Other totally useless spells include:
Necrophatia, Witch's Eye, Respondami, Nihilatio, Without a trace, Walk on ice, Calm the storm, Claudibus, Freeze soft.
You mean, I won't need them even once in all three games? That cannot be. I heard that 2nd and 3rd games are both 3 times longer than Blades of Destiny.
People on the Codex continue to bash the RoA games for this reason, but they completely misunderstand what those games set out to be. Instead they judge them by what has become the modern RPG industry standard of balancing on the developer's side and min/maxing on the gamer's side.
The RoA games are three computer modules for the TDE roleplaying system. That means they do exactly what pen & paper modules do. They recreate every single spell and skill that the roleplaying system provides, regardless of whether it is needed in a specific module. I bet you can't name a single D&D module that requires every single spell and skill, yet somehow, when it is in pen & paper form, people are completely willing to accept that, but in a computer RPG, they say that it sucks and want the module developers use only a subset of the real ruleset.
The Realms of Arkania games specifically provide the possibility to print the character sheets, as it was intended that the players could use their characters from the computer games in Pen&Paper modules.
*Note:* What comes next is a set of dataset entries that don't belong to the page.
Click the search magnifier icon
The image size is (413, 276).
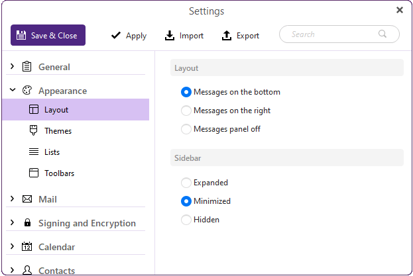coord(383,34)

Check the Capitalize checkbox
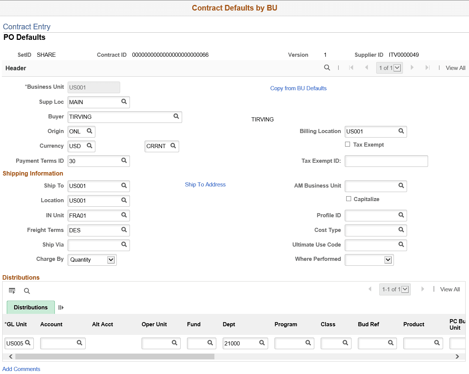(348, 198)
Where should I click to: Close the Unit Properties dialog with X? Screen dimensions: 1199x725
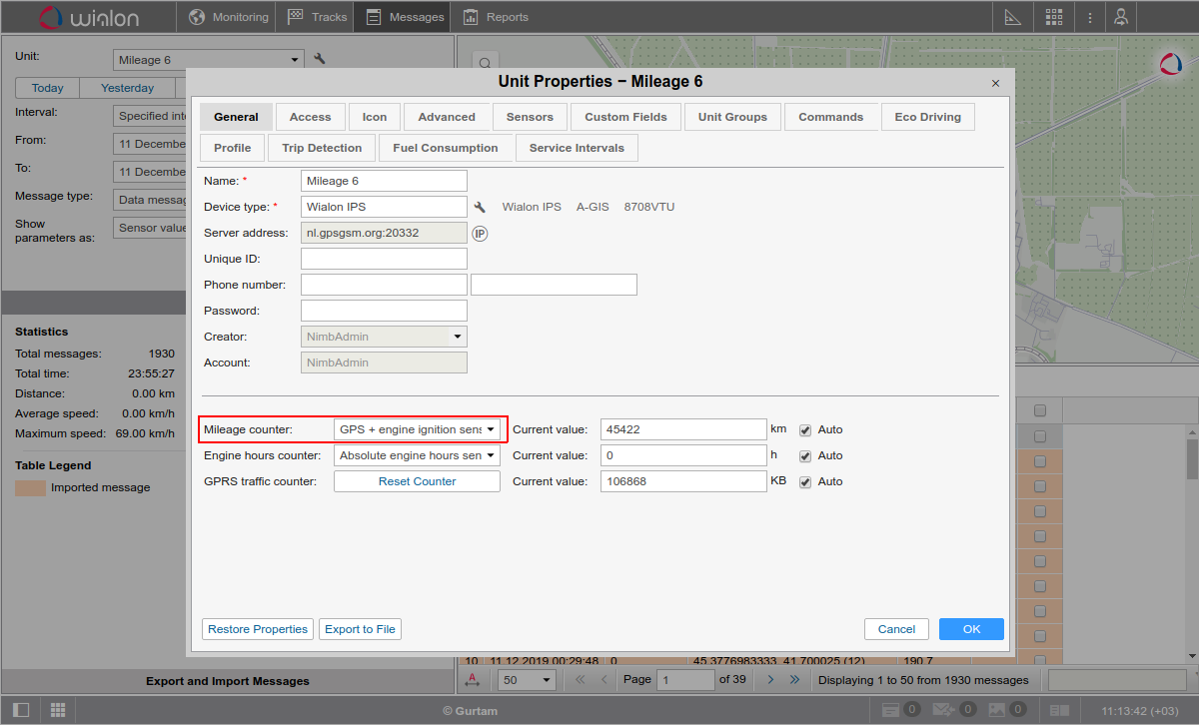pos(995,84)
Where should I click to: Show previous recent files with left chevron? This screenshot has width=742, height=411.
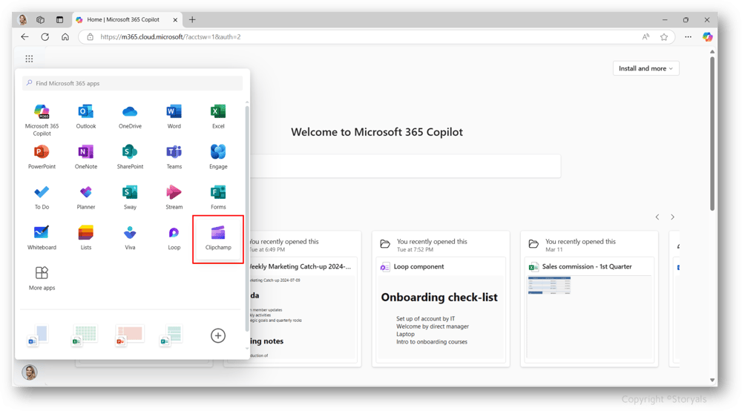point(657,217)
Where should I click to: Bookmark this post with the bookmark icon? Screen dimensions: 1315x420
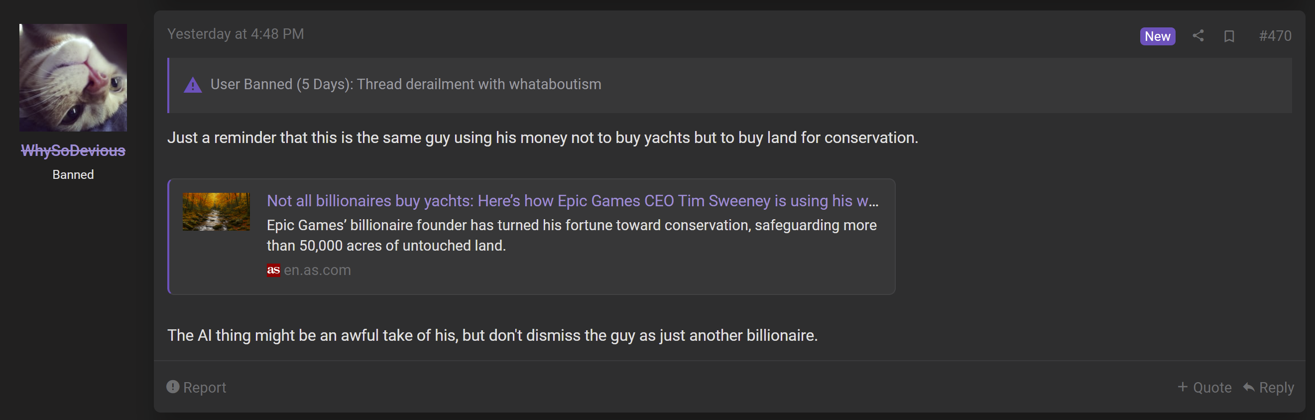coord(1229,36)
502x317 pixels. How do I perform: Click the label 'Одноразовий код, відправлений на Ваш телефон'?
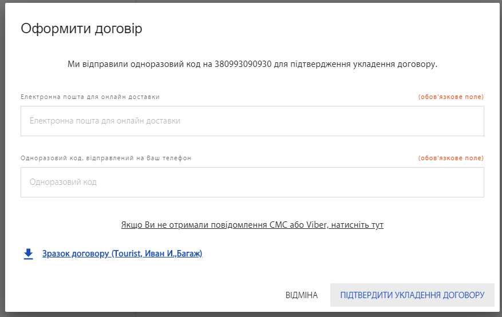click(x=105, y=159)
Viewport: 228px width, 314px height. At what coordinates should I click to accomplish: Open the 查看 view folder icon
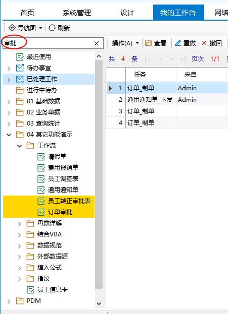(149, 43)
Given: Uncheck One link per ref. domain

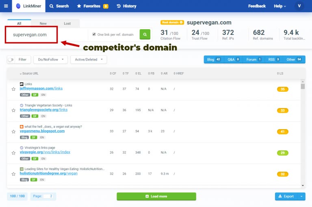Looking at the screenshot, I should point(95,35).
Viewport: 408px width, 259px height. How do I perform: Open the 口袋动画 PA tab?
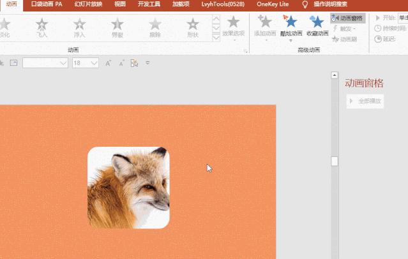tap(47, 4)
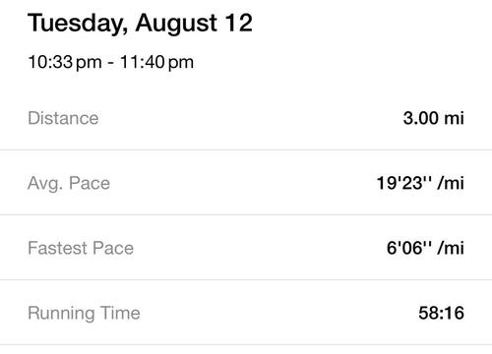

So those skills might not be needed in the computer games, but they are still part of the character development and might be needed in a later pen&paper module.
If you develop your characters according to modern min/maxing standards,
they will get you through the games, but they will not be well balanced characters in the TDE world, that would be ready to go for advanced p&p adventures.
I admit that most of this is not really relevant in a context where the pen&paper modules are not available in English (and the third edition is out of date), but it is important to understand why the games were designed this way, and not see it as a nuisance, but as a different approach, that has unfortunately been completely lost in modern RPGs.